TASK INPUT:
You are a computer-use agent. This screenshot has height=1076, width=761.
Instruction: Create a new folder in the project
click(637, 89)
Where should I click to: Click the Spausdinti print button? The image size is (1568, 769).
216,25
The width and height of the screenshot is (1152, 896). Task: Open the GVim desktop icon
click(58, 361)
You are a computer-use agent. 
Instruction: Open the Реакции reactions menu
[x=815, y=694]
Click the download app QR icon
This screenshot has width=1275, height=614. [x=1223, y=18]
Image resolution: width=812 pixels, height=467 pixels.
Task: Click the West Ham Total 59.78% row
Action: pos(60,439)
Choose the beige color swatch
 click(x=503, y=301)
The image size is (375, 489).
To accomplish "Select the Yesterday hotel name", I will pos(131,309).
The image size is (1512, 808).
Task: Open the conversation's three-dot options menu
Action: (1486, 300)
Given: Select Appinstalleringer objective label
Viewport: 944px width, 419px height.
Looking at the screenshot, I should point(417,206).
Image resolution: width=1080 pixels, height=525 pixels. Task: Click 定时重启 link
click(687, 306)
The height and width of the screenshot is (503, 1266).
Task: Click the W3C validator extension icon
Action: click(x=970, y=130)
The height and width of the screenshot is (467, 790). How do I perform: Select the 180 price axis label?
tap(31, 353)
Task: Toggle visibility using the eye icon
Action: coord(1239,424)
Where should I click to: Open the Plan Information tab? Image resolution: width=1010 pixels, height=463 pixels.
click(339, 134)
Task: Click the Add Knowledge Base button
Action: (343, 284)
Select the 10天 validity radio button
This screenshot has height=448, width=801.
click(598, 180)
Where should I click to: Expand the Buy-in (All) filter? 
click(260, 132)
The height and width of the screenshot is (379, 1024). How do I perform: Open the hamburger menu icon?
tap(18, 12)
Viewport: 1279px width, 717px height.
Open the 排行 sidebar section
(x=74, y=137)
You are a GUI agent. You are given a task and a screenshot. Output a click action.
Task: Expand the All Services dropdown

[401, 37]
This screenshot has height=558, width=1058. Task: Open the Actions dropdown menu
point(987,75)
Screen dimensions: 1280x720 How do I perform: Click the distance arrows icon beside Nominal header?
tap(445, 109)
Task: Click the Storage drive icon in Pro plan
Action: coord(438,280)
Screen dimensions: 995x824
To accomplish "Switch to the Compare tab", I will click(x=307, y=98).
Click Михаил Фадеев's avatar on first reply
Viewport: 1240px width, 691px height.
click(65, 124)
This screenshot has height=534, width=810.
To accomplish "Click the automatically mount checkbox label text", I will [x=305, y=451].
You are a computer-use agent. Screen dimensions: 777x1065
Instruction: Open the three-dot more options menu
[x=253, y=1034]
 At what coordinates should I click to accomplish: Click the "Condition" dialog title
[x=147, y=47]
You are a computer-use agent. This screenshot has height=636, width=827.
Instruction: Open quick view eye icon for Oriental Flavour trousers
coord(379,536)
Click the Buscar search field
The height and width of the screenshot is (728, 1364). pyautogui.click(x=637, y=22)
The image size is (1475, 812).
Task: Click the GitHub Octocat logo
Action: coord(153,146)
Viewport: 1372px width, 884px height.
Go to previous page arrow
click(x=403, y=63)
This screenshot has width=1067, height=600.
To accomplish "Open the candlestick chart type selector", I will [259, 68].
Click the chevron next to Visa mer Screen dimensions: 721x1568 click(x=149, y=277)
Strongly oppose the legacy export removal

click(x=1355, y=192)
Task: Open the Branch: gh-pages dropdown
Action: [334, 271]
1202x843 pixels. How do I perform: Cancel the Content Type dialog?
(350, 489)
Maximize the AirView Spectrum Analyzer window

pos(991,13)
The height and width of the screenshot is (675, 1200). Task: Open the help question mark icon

WORK INSTRUCTION:
The full set of records should be duplicated exactly.

EXERCISE RESPONSE:
You are a computer-use agent. This screenshot has height=1076, width=761.
Instruction: Create a new folder in the project
click(637, 89)
Where should I click to: Click the Spausdinti print button? The image size is (1568, 769).
216,25
The width and height of the screenshot is (1152, 896). Task: Open the GVim desktop icon
click(58, 361)
You are a computer-use agent. 
Instruction: Open the Реакции reactions menu
[x=815, y=694]
Click the download app QR icon
This screenshot has width=1275, height=614. [x=1223, y=18]
Image resolution: width=812 pixels, height=467 pixels.
Task: Click the West Ham Total 59.78% row
Action: pos(60,439)
Choose the beige color swatch
 click(x=503, y=301)
The image size is (375, 489).
To accomplish "Select the Yesterday hotel name", I will pos(131,309).
The image size is (1512, 808).
Task: Open the conversation's three-dot options menu
Action: (1486, 300)
Given: Select Appinstalleringer objective label
Viewport: 944px width, 419px height.
Looking at the screenshot, I should point(417,206).
Image resolution: width=1080 pixels, height=525 pixels. Task: Click 定时重启 link
click(687, 306)
The height and width of the screenshot is (503, 1266).
Task: Click the W3C validator extension icon
Action: click(x=970, y=130)
The height and width of the screenshot is (467, 790). How do I perform: Select the 180 price axis label?
tap(31, 353)
Task: Toggle visibility using the eye icon
Action: coord(1239,424)
Where should I click to: Open the Plan Information tab? Image resolution: width=1010 pixels, height=463 pixels.
click(339, 134)
Task: Click the Add Knowledge Base button
Action: (343, 284)
Select the 10天 validity radio button
This screenshot has height=448, width=801.
click(598, 180)
Where should I click to: Expand the Buy-in (All) filter? 
click(260, 132)
The height and width of the screenshot is (379, 1024). How do I perform: Open the hamburger menu icon?
tap(18, 12)
Viewport: 1279px width, 717px height.
Open the 排行 sidebar section
(x=74, y=137)
You are a GUI agent. You are given a task and a screenshot. Output a click action.
Task: Expand the All Services dropdown

[401, 37]
This screenshot has height=558, width=1058. Task: Open the Actions dropdown menu
point(987,75)
Screen dimensions: 1280x720 How do I perform: Click the distance arrows icon beside Nominal header?
tap(445, 109)
Task: Click the Storage drive icon in Pro plan
Action: coord(438,280)
Screen dimensions: 995x824
To accomplish "Switch to the Compare tab", I will click(x=307, y=98).
Click Михаил Фадеев's avatar on first reply
Viewport: 1240px width, 691px height.
click(65, 124)
This screenshot has height=534, width=810.
To accomplish "Click the automatically mount checkbox label text", I will [x=305, y=451].
You are a computer-use agent. Screen dimensions: 777x1065
Instruction: Open the three-dot more options menu
[x=253, y=1034]
 At what coordinates should I click to accomplish: Click the "Condition" dialog title
[x=147, y=47]
You are a computer-use agent. This screenshot has height=636, width=827.
Instruction: Open quick view eye icon for Oriental Flavour trousers
coord(379,536)
Click the Buscar search field
The height and width of the screenshot is (728, 1364). pyautogui.click(x=637, y=22)
The image size is (1475, 812).
Task: Click the GitHub Octocat logo
Action: coord(153,146)
Viewport: 1372px width, 884px height.
Go to previous page arrow
click(x=403, y=63)
This screenshot has width=1067, height=600.
To accomplish "Open the candlestick chart type selector", I will [259, 68].
Click the chevron next to Visa mer Screen dimensions: 721x1568 click(x=149, y=277)
Strongly oppose the legacy export removal

click(x=1355, y=192)
Task: Open the Branch: gh-pages dropdown
Action: [334, 271]
1202x843 pixels. How do I perform: Cancel the Content Type dialog?
(350, 489)
Maximize the AirView Spectrum Analyzer window

pos(991,13)
The height and width of the screenshot is (675, 1200). Task: Open the help question mark icon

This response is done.